In the months that followed, Ramonaite returned to the North London photographic studio and colour darkroom she co-founded – part of a broader movement of photographers returning to analogue processes. For her, the choice is both practical and conceptual. “The slowness, physical engagement and presence required working with film, and analogue processes feel like a resistance to the current fast pace of contemporary image culture,” she explains. The darkroom community she’s helped build fosters collaboration – people working alongside one another, sharing techniques, discussing works in progress – in contrast to what she describes as the surprising isolation of commercial photography.


“Working in the darkroom – slowly and methodically – feels like a form of conversation”
But in this body of work, the darkroom functions as something more than technical infrastructure. “Working in the darkroom – slowly and methodically – feels like a form of conversation,” Ramonaite says. “Each step of the process becomes a sentence and each finished print is a story.” She printed all the works herself, at scale, through repeated test exposures, filtration adjustments, dodging and burning, and hand retouching. “Each print becomes almost like a letter, carrying effort, care and attention.” The hours spent in chemistry and darkness become inseparable from the work’s emotional function – a physical act of memory-keeping.

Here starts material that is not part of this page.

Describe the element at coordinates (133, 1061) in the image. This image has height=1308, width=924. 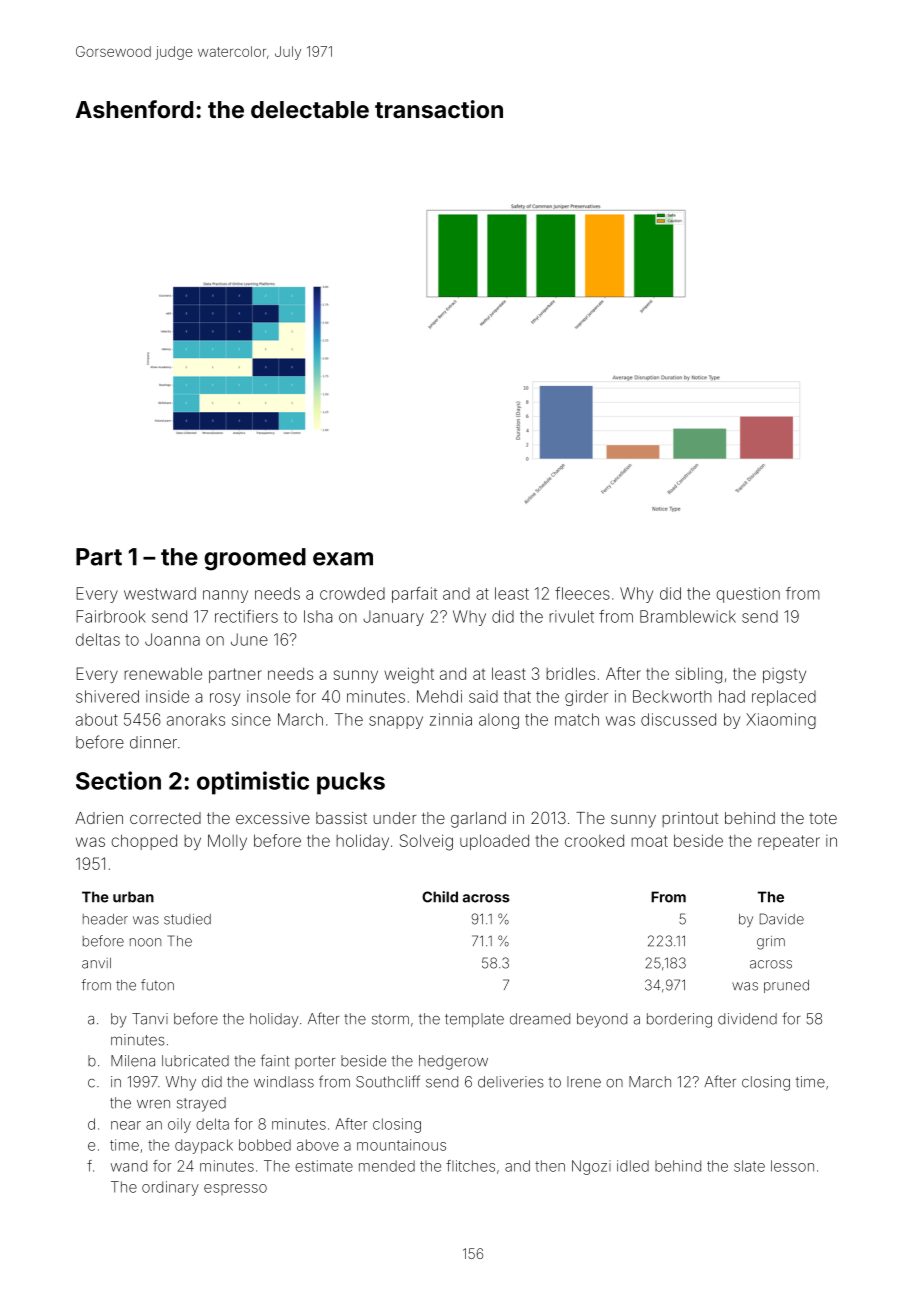
I see `Milena` at that location.
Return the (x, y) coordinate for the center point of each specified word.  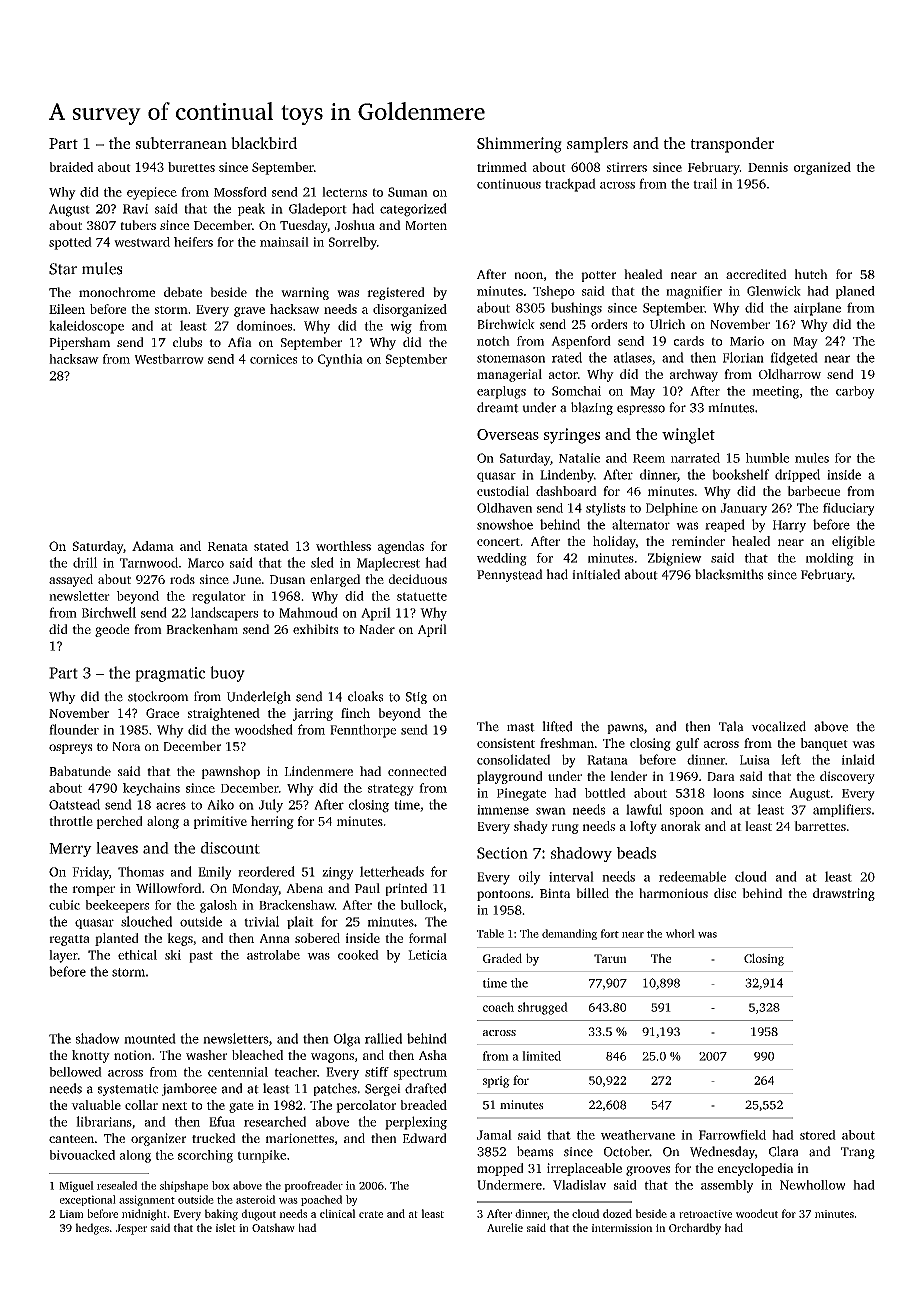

The exhibition spans three interconnected series. Breath of Air consists of two chemigrams made aboard the ship during the residency, using Arctic seawater, kelp, and light. Ramonaite set up a makeshift darkroom in her cabin’s bathroom and left the organic material on photographic paper for the full two weeks, allowing it to decompose and chemically interact with the emulsion. Some areas became completely bleached; others developed sediment-like traces in greens, yellows, and oranges. “I’m interested in slow processes and in treating time as a collaborator,” she says. “These works engage with the idea of slow violence – forms of harm that unfold gradually and without spectacle, often going unnoticed until their effects become irreversible.”
The Glacial Portraits series isolates fragments of ice against black fabric, photographed from a small zodiac boat before the clarity of the ice began to cloud. As glaciers form, air and sediment are trapped; over centuries of compression, air bubbles are forced out, creating remarkable glass-like clarity. “These fragments function as time capsules,” Ramonaite explains, “holding and preserving memories of an environment long past.” Photographing them against black allowed her to capture the moment of clarity before melting made the surface opaque.


The show also includes five works from the Landscapes series, where photographic emulsion has been altered by light and water, and concludes with The Line – a looped film tracing the Arctic horizon, accompanied by a four-speaker sound installation by Mathias Arrignon combining field recordings and synthetic textures.
Across all the works, the act of preservation remains inseparable from loss. “I still feel there are countless stories I didn’t have the opportunity to share,” Ramonaite says of her father. “Continuing this project has become a way of honouring him.” The Arctic, she adds, “became a liminal space where personal and ecological grief was intertwined.”